Berikutnya, kami mengunjungi Telaga Warna, telaga ini membiaskan warna yang berbeda-beda tergantung lokasi, cuaca, dan waktu saat melihat. Telaga ini sebelumnya adalah kawah, tapi sudah tidak begitu aktif, airnya tenang dan jernih, sehingga gelembung-gelembung udara dari dasar telaga yang naik ke permukaan dapat dilihat dengan jelas. Di kawasan ini ada juga beberapa gua yang sering digunakan untuk semedhi atau semacamnya di masa Orde Baru. Berbeda dengan gua di kawasan karst yang terbentuk karena proses pelarutan kapur, dst., gua di sini sepertinya lebih tepat dikatakan sebagai celah yang terbentuk dari tumpukan batu-batu vulkanik. Oh ya, di sini kami juga sempat bertemu dengan anak rambut gimbal.

Dari Telaga Warna, kami kembali ke penginapan, berkemas dan bersiap pulang. Setelah berpamitan dan mengucapkan terima kasih pada pemilik penginapan, kami memulai perjalanan menuju Bandung. Sebelumnya, kami mampir dulu di Candi Bima (sambil menunggu barang yang tertinggal di penginapan diantarkan), kuliah singkat, dan berfoto keluarga. Melanjutkan perjalanan, kemudian lewat tengah hari, mampir lagi di PLTA Mrica. Di sini kami disuguhi pemandangan waduk yang menyejukkan mata dan aneka penganan yang menentramkan lambung :)

Pihak pengelola PLTA bercerita tentang sejarah, kapasitas produksi, proses kerja, dan hambatan-hambatan dalam pengelolaan PLTA. Yang masih agak ingat adalah beberapa kendala yang disampaikan, diantaranya sampah dan sedimentasi. Sampah yang terbawa dari hulu membuat pengelola PLTA harus sering-sering melakukan pembersihan. Sama halnya dengan sedimentasi, dengan peningkatan laju erosi di daerah hulu (salah satunya akibat pemanfaatan hutan menjadi lahan pertanian), maka air yang menjadi input PLTA mengandung banyak sedimen. Akibatnya secara jangka panjang adalah mengurangi usia produktif PLTA itu. Jadi, misalkan usia produktif PLTA harusnya hingga 50 tahun, dengan adanya sedimentasi ini (kalo terus dibiarkan), produktivitasnya jadi hanya 30 tahun saja. Setelah mendengarkan paparan dan sesi diskusi, kami dibawa untuk menuju ruang kendali PLTA. Listrik yang dihasilkan dari sini sudah tersambung dengan jaringan listrik PLN, didistribusikan untuk pemakaian listrik di daerah Dieng dan Wonosobo (kalo ngga salah inget ;p).
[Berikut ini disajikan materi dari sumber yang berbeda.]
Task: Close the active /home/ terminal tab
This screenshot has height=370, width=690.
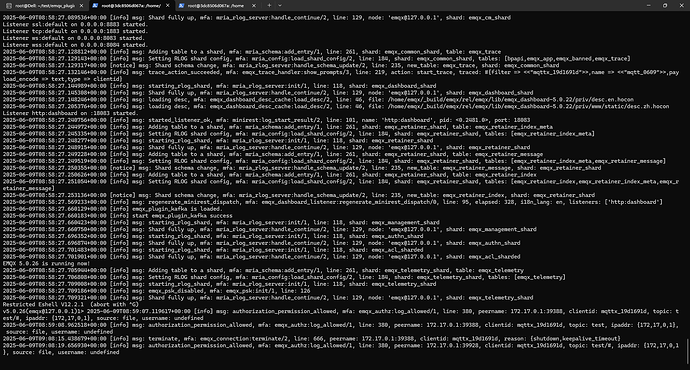Action: pyautogui.click(x=167, y=6)
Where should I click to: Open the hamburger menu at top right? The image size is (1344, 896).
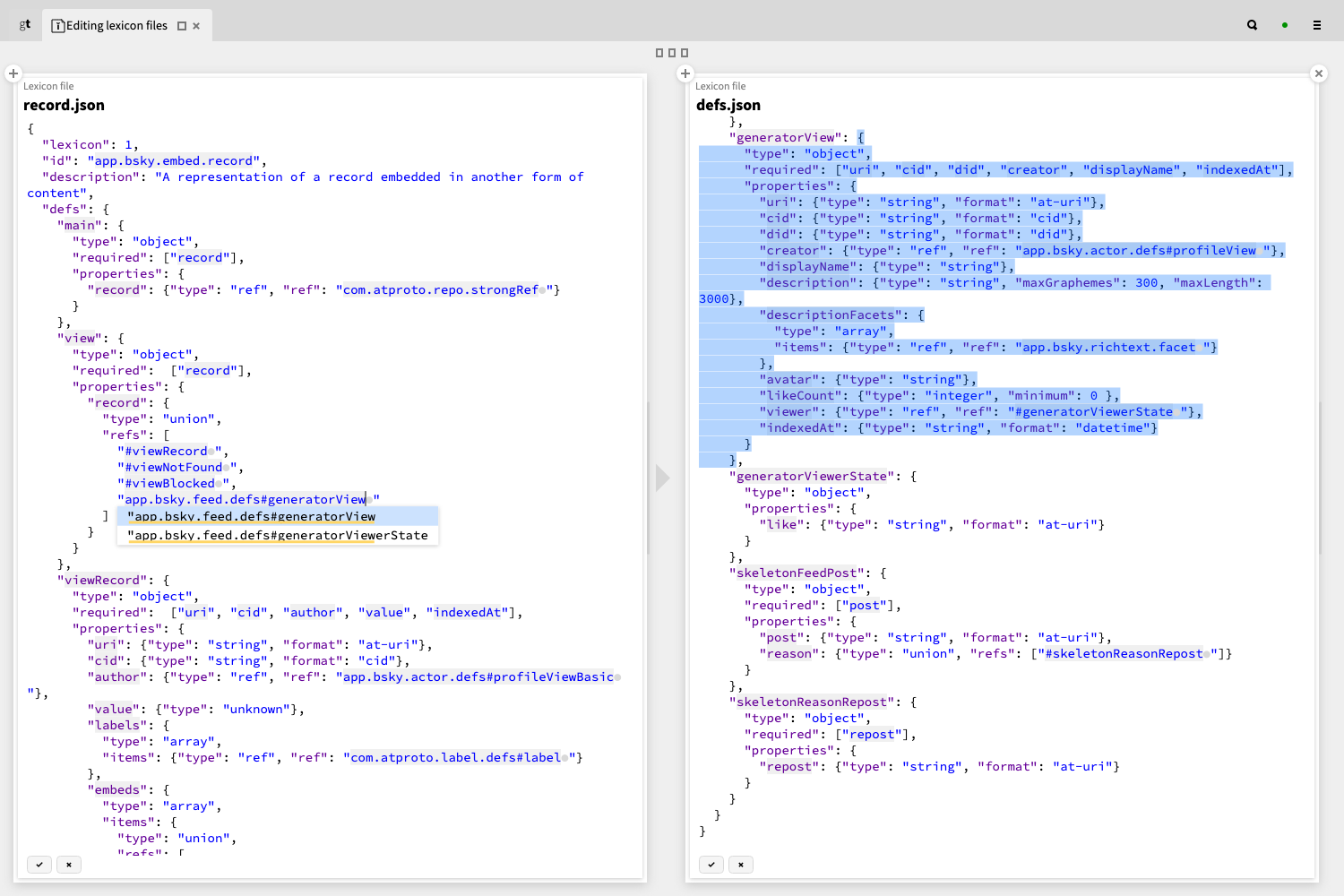tap(1317, 25)
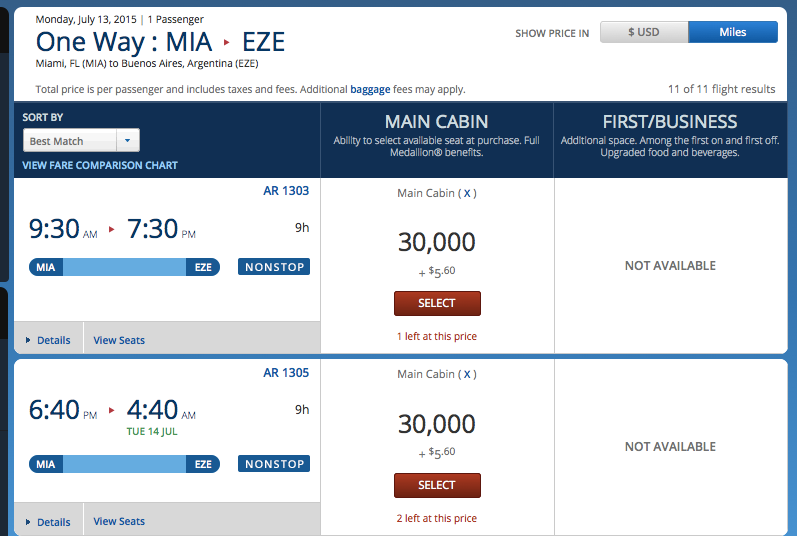Image resolution: width=797 pixels, height=536 pixels.
Task: Click the red arrow between 9:30 and 7:30
Action: click(112, 229)
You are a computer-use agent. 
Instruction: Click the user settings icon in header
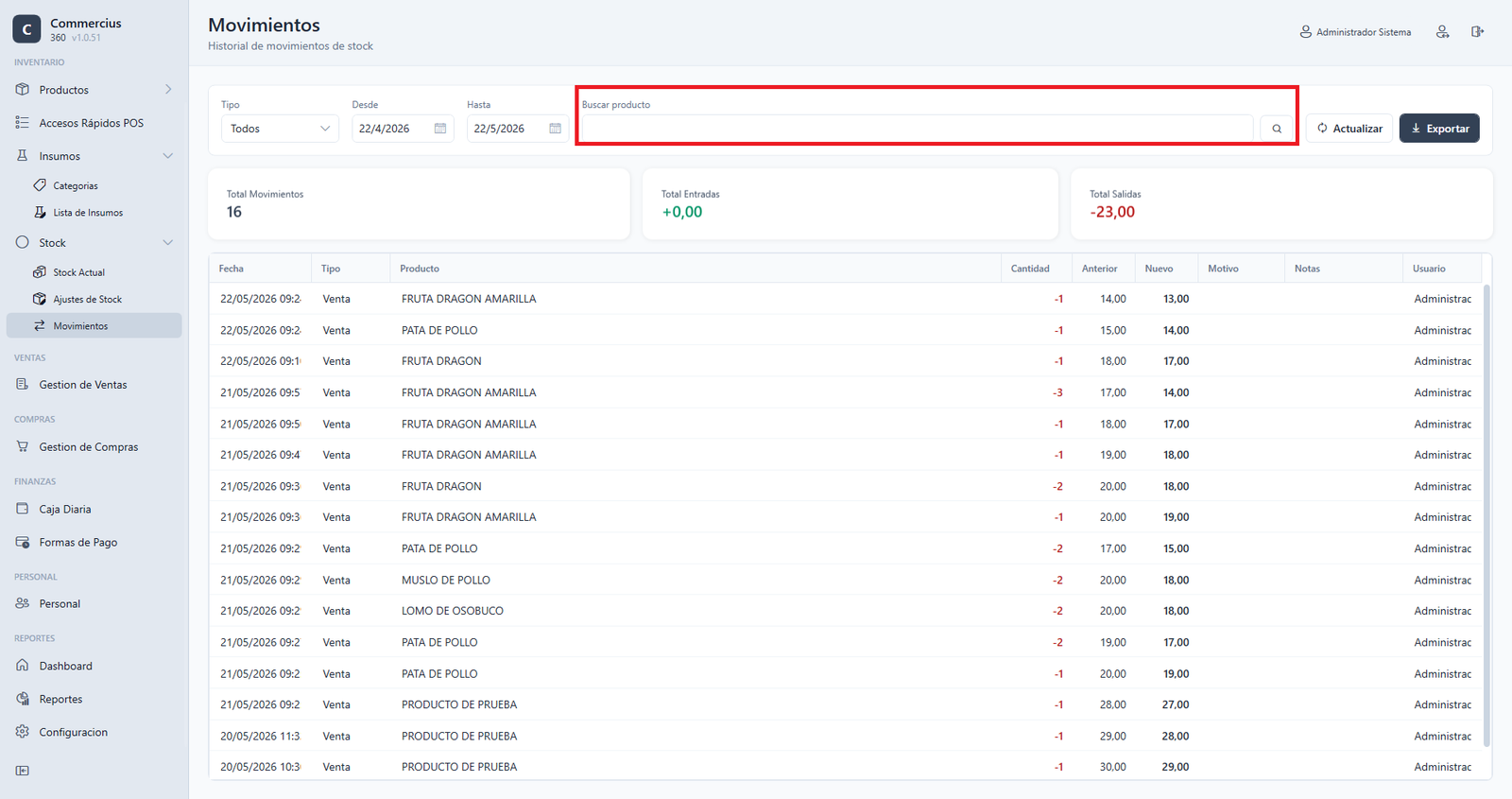(x=1442, y=32)
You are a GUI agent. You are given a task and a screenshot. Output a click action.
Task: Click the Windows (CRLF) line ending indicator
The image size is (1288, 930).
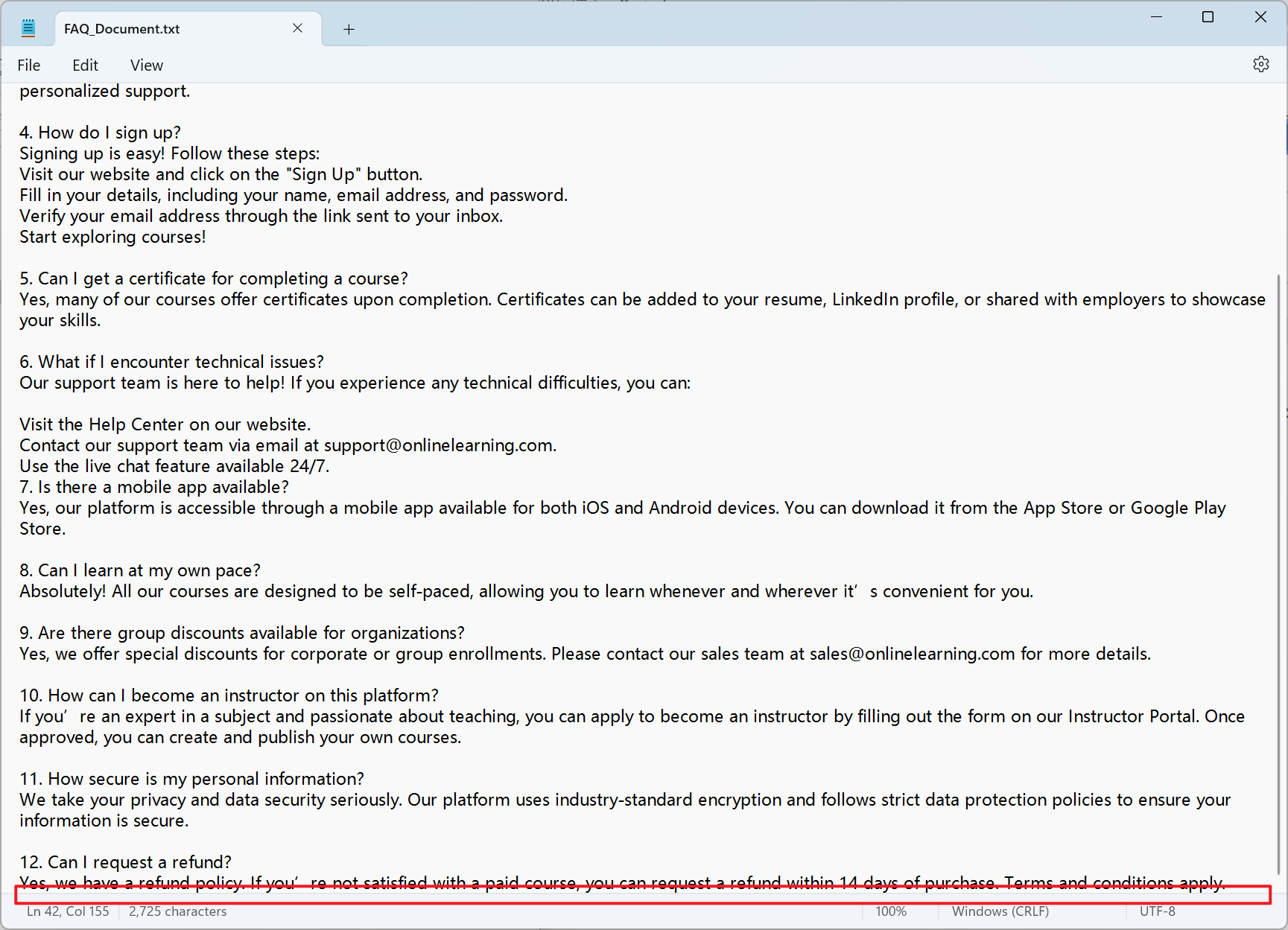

Dari PLTA, kami melanjutkan perjalanan ke Bandung, berhenti makan malam di Rumah Makan Pring Sewu. Overall, perjalanan pulang cukup aman terkendali. Kami tiba kembali di titik keberangkatan, Balai Kota, senin pagi sekitar jam satu atau jam dua. Capek?? Iya, sedikit. Senang?? Banget!! :D

Oh ya, soal pemanfaatan wilayah bukit menjadi lahan pertanian, di Dieng, pertanian memang terlihat mencolok. Baris-baris tanaman kentang dapat kita lihat hingga ke puncak bukit. Hal ini menjadi bahasan di antara kami, betapa rawannya area ini terhadap ancaman longsor. Ternyata, tidak berapa lama sejak kunjungan kami ke Dieng, ada berita tentang longsor yang terjadi dan memakan korban jiwa. Yah, mestinya kita harus sudah lebih paham, semoga ke depan kita bisa semakin bijak mengelola limpahan kekayaan alam di negara kita ini.